I also realize now why I was so fixed on having the word *we *or *us *in the English translation of *Já, förum þangað*. When I do the exercises I translate from Icelandic to Dutch. When you write down the Dutch translation the word *we *(which is *wij *in Dutch) will be in that sentence no matter what. And since *við *wasn't in the Icelandic sentence I got a bit confused. It gets even more confusing switching between Icelandic, Dutch and English 

It's good for the brain though 

Hi hanne, 

No I don't expect it to be easier than English. I don't think you can get any easier language than English. But "rulewise" there are A LOT of similarities between my language (dutch) and the Icelandic language. Although I have learned these rules at a very young age in school I didn't exactly understand what the hell it was that I was applying . Also bear in mind that when I do my exercises I translate directly to Dutch. When I ask questions here I translate again to English. You can't help but mess up every now and then.
I agree with the drilling part though. That's the way it went with learning verbs in school for me so this won't be any different


----------



## Alxmrphi

It depends on how you categorise the information, I'm not sure if you read my memory technique explanation from one of the other threads.. I have a similar set up for verbs, 

8 categories of strong verbs
4 for weak verbs...

Once you learn how each one behaves, associate an area of a city you know well for each one, make an association and write it down, place the correct verb in each area, right now I've only done it for verbs and how they work in the past, the irregular ones you need to know separately!! But for the rest, works...

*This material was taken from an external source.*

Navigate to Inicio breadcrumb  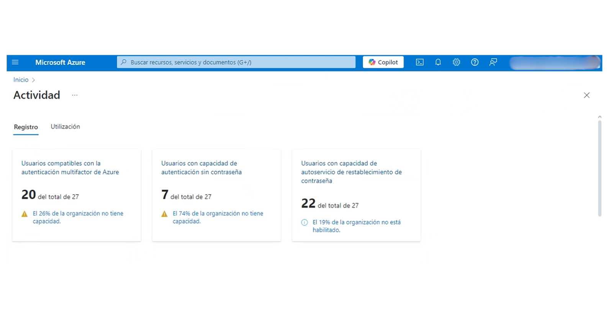point(21,80)

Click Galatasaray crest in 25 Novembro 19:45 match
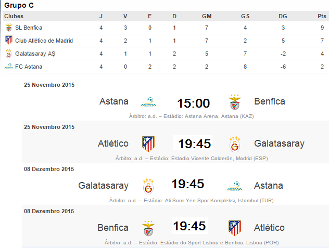(x=235, y=143)
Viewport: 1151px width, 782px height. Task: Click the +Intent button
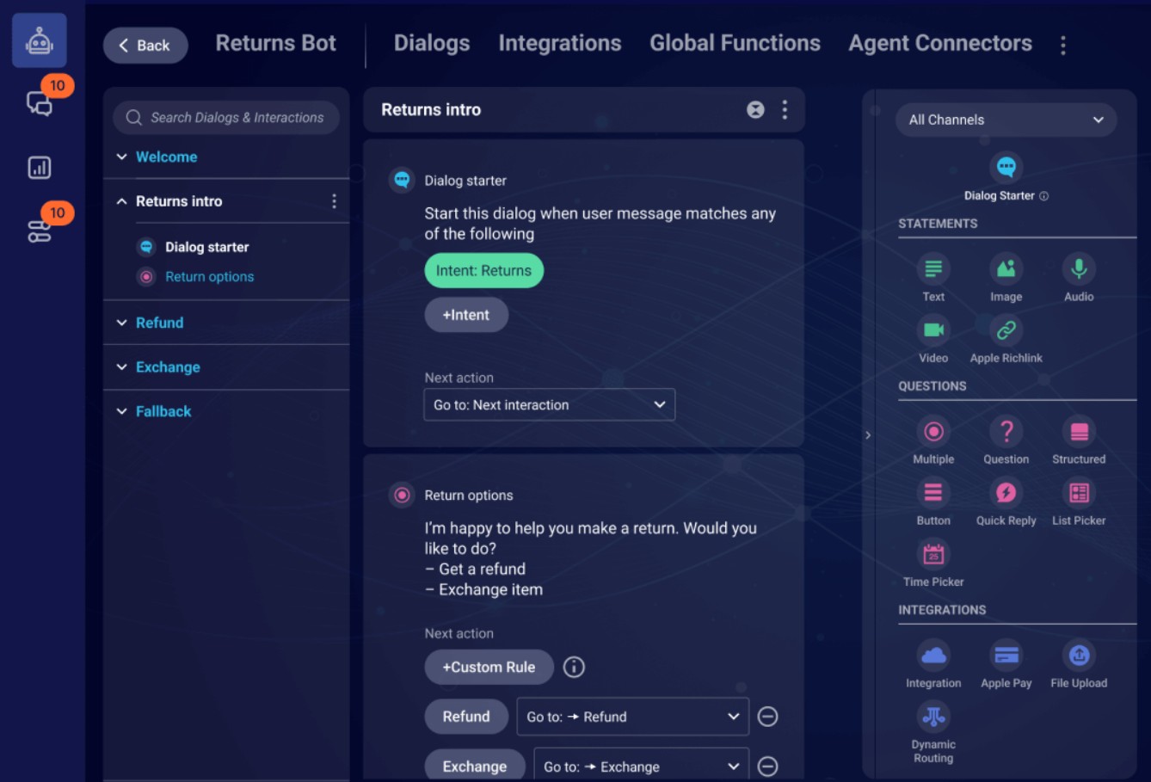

I've noticed pieces of information that can be picked together to form quite a good system of rules... especially this one for strong verbs in Icelandic.... (search for "Simple past of strong verbs" to take you to the relevant part)

But there are just so many irregularities, the grammar rules seem to cover only 60% of the language and the rest seems to be.... random! 



			
				hanne said:
			
		

> (but for me that "feel" is based on stuff I've memorised, so no chance of shortcuts)



Yeah that's very true as well, you learn by memorising, then things seem to kind of 'appear incorrect' or 'correct', like the mind bases its views on what has been memorised already!


----------